The year 1918 marks the creation of the Romanian unitary state by the political-administrative union of the Romanian territories under the jurisdiction of the Austrian-Hungarian Empire and of the Czarist Empire with Romania Kingdom. After 1918, an orthodox see with the title the Episcopacy of Vad, Feleac and Cluj is re-founded in Cluj. Between 1923 and 1933, at the initiative of the bishop Nicolae Ivan and with the support of the Royal Romanian House, in the space in front of “Lucian Blaga” National Theatre from Cluj-Napoca, in Avram Iancu Square, it is built the Episcopal cathedral. The cathedral was built according to the project of the architects George Cristinel and Constantin Pomponiu, a byzantine monument with characteristic elements of Brâncoveanu style. However, the recession from 1930 did not allow the initial project, the cathedral being nevertheless inaugurated on November 5th 1933.

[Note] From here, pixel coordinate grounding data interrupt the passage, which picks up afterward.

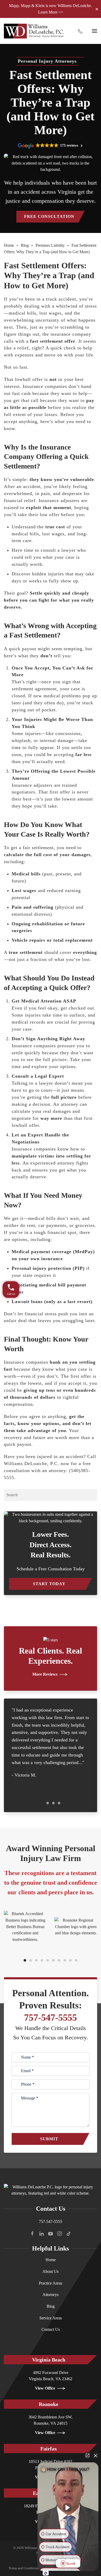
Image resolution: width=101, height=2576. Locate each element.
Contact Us (50, 2329)
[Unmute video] (68, 2507)
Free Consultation (49, 216)
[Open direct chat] (87, 2455)
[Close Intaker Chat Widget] (95, 2455)
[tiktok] (68, 2233)
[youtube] (50, 2233)
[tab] (42, 1803)
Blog (25, 245)
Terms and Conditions (24, 2568)
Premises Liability (50, 245)
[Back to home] (34, 31)
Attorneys (50, 2294)
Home (9, 245)
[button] (94, 31)
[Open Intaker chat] (46, 2573)
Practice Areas (50, 2283)
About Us (50, 2271)
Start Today (49, 1584)
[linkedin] (41, 2233)
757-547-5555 (50, 2017)
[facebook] (32, 2233)
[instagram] (59, 2233)
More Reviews (44, 1674)
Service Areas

Between 1997 and 2000, at the initiative of Archbishop Bartolomeu Anania, an ample renovation process of the cathedral starts, process within which it was also succeeded the addition of elements from the initial project which in could not be carried out in the ‘30s. Thus, the four small towers that bordered the central tower were added, the bases and capitals of monumental columns were sculpted from rotunda of the big tower, the eight medallions sculpted in stone and the stone arches from the lateral facades.
In the present, at the basement of the cathedral was opened a museum which presents the history of Orthodox eparchies from Cluj area, the iconographic art starting with the 14th century and the crypt of hierarchs.